The five Anglo-Saxon nations that shared in the National Security Agency’s spying — the United States, Canada, the United Kingdom, New Zealand and Australia — were known as the Five Eyes. As senior journalist Andrew Fowler wrote in his book published that same year, The War on Journalism: Media Moguls, Whistle blowers and the Price of Freedom, these nations saw the world in a similar way.
“Though the United States provides a large amount of the technical hardware the other four countries do their own spying too, much of it on behalf of the NSA. It’s their way of paying back the United States for access to its global spy network.

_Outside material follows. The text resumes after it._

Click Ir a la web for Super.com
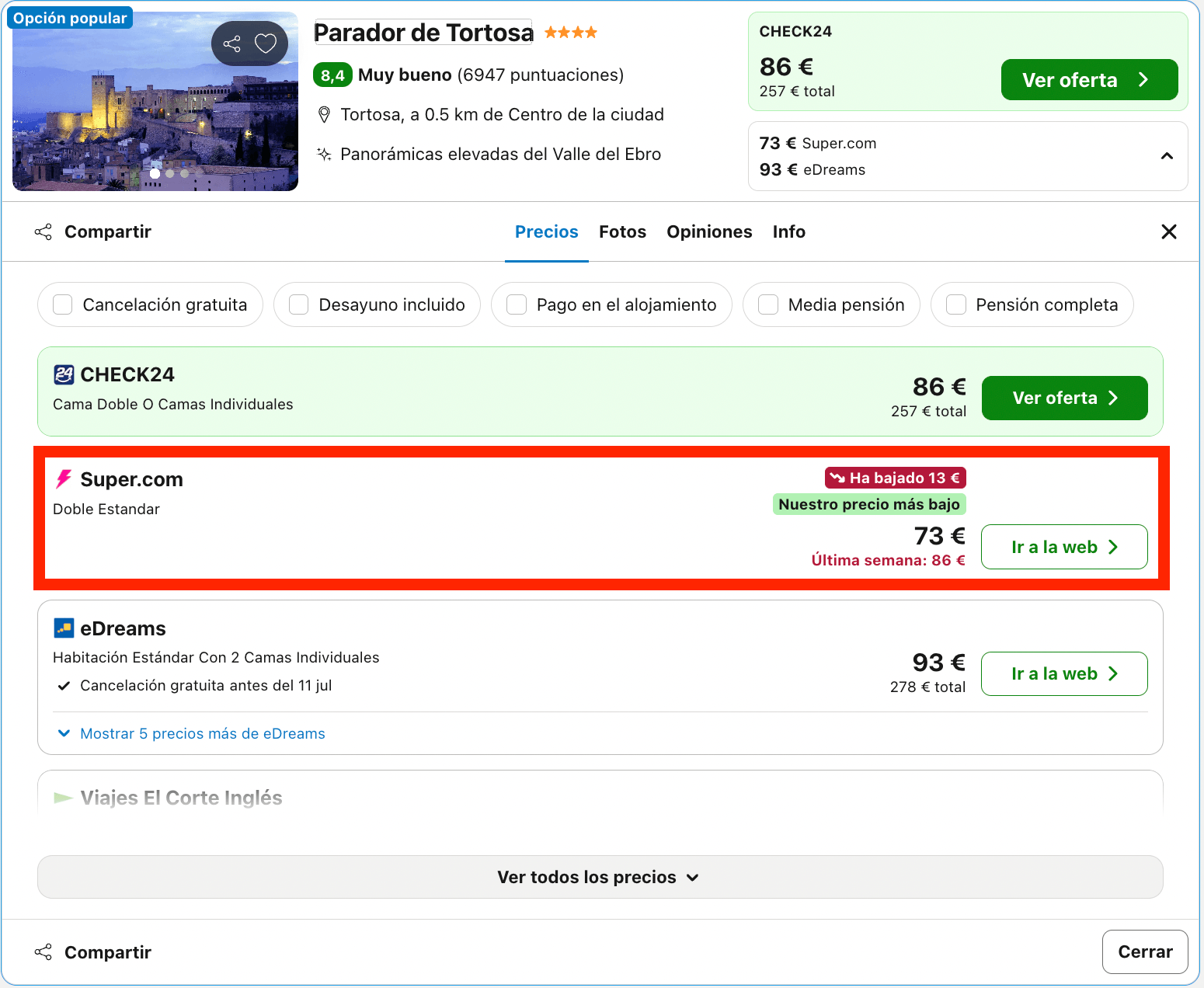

But there is a bigger price the United States charges: obedience to its foreign policy.”
There had been a deliberate dumbing down of the Australian population, and when it came to matters of defence, warfare and international conflict, never more so. While millions around the world took to the streets in 2003 to protest the Iraq War, their voices were ignored. Both the ABC in Australia and the BBC in Britain were heavily criticised by their governments. In Britain defence reporter Andrew Gilligan reported that Blair had sexed up the dossier justifying the invasion of Iraq. In Australia then Communications Minister Richard Alston sent a much publicised and blistering complaint alleging 68 separate incidents of bias in the national broadcaster’s coverage of the war. Gilligan was ultimately forced to resign. But by 2016, the critics of the war were vindicated.
The collapse in quality journalism wrought by the internet and a shifting in journalistic culture, along with the conduct of media moguls, most particularly Rupert Murdoch, had occurred in a kind of deadly dalliance.

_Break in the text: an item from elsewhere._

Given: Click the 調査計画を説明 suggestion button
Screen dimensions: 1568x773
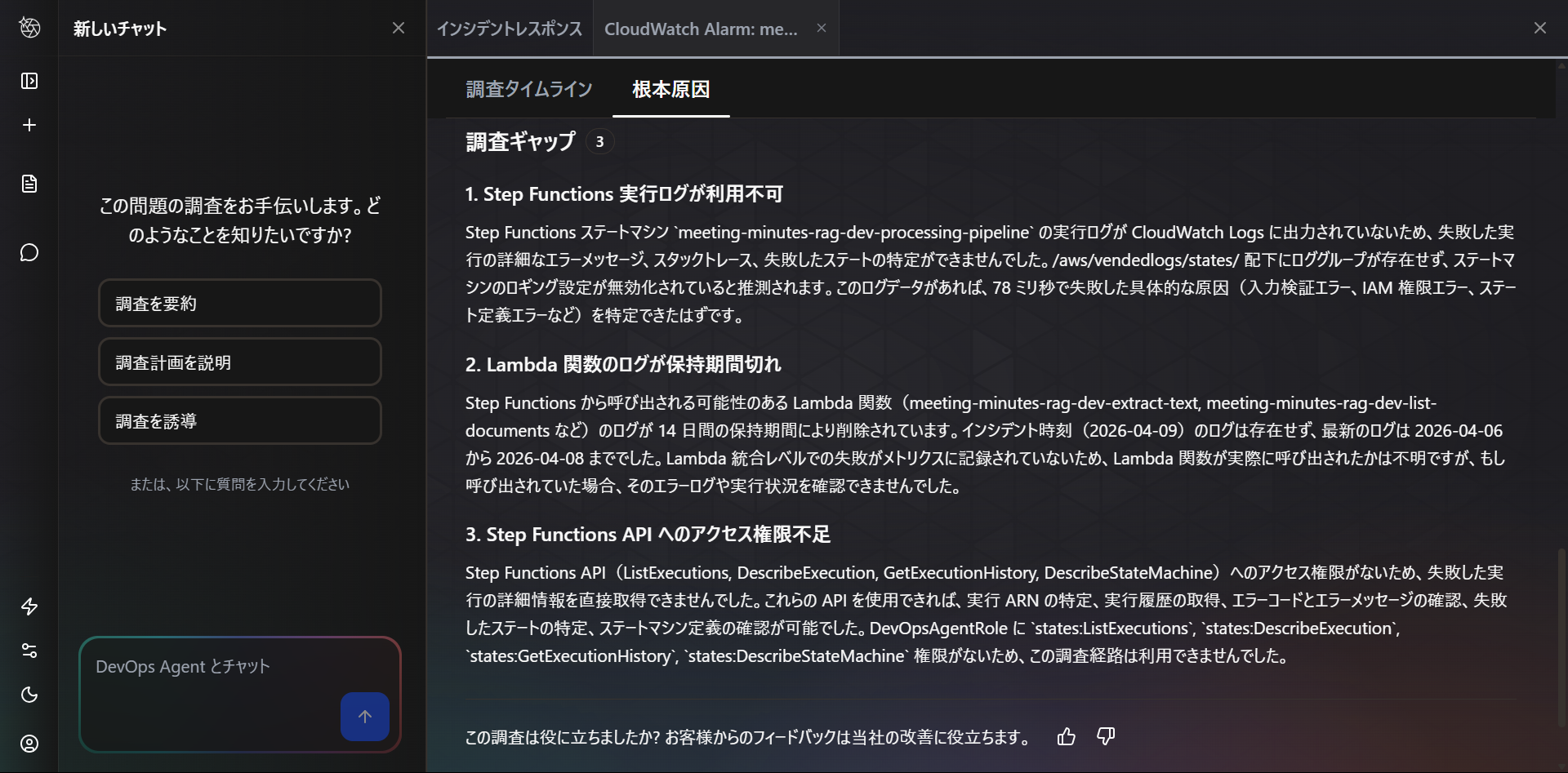Looking at the screenshot, I should [x=239, y=362].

As Fowler records, the primary role of journalism in disclosing inconvenient truths and acting as a counterweight to the excesses of executive government had all but been abandoned. In wartime newspapers have nearly always toed the government line by not reporting sensitive information that might be against what is generally known as the national interest. But in refusing to confront the growing list of misdemeanours of the Iraq and Syrian Wars, by regurgitating government spin rather than questioning it, journalism was paying for slavishly adhering to the argument that the world was engaged in a never-ending War on Terror.
While every military action backfired, and risks to domestic populations steadily grew, nobody questioned the gathering disaster.
The result in Australia was an increasingly disengaged public which knew almost nothing about how the $31.9 billion Defence budget was being spent.
Most Australians had no idea that their country was actively involved in dropping bombs on Iraq and Syria.